### What you need to do
Pictures do not belong in the copy; retype the records below exactly.

### Information supplied
-*-*-

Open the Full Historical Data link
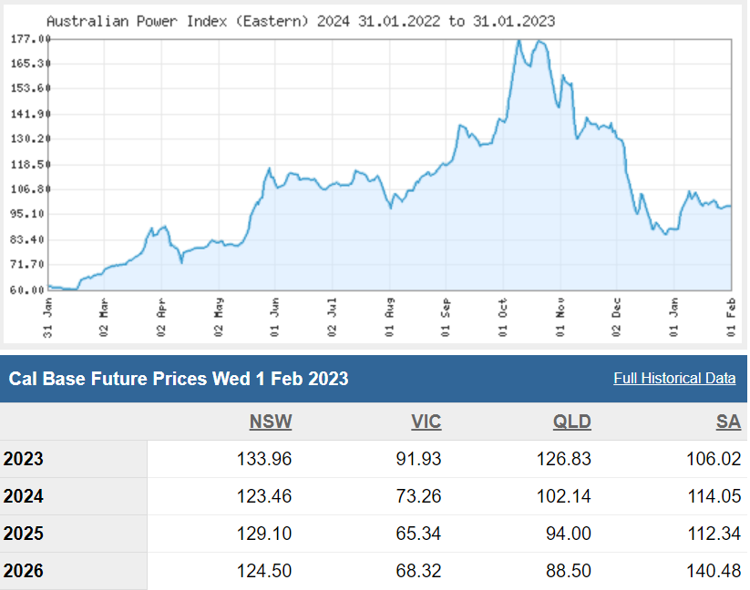click(674, 379)
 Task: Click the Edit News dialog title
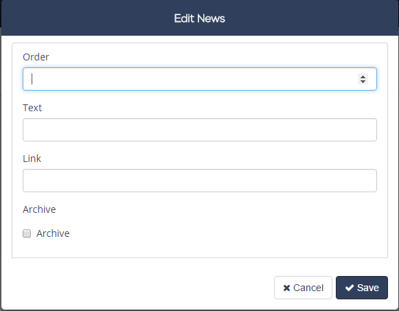[199, 19]
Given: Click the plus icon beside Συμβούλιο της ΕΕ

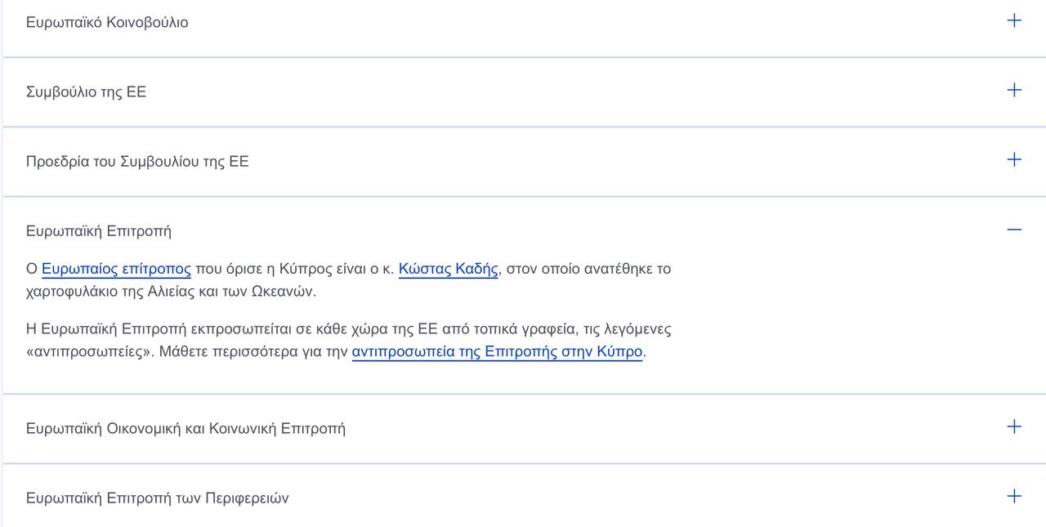Looking at the screenshot, I should (x=1014, y=90).
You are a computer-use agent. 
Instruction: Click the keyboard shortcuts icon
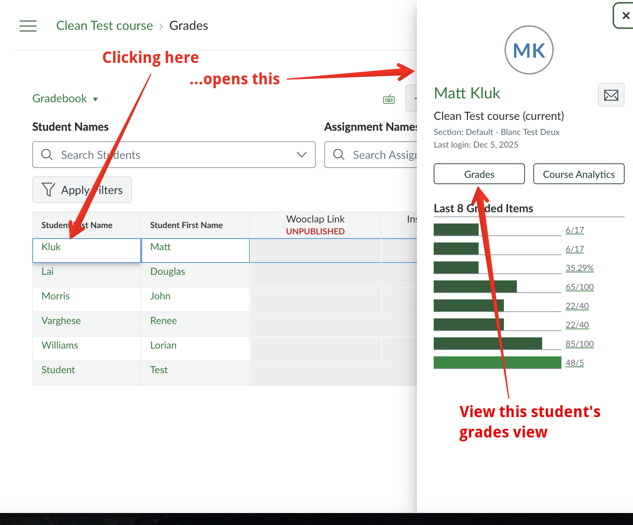389,99
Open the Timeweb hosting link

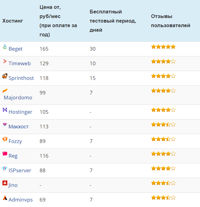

-*-*-

### Result
Open the Full Historical Data link
click(674, 379)
 Task: Click the Edit News dialog title
[199, 19]
Given: Click the plus icon beside Συμβούλιο της ΕΕ

Looking at the screenshot, I should (x=1014, y=90).
You are a computer-use agent. 
Instruction: Click the keyboard shortcuts icon
389,99
Open the Timeweb hosting link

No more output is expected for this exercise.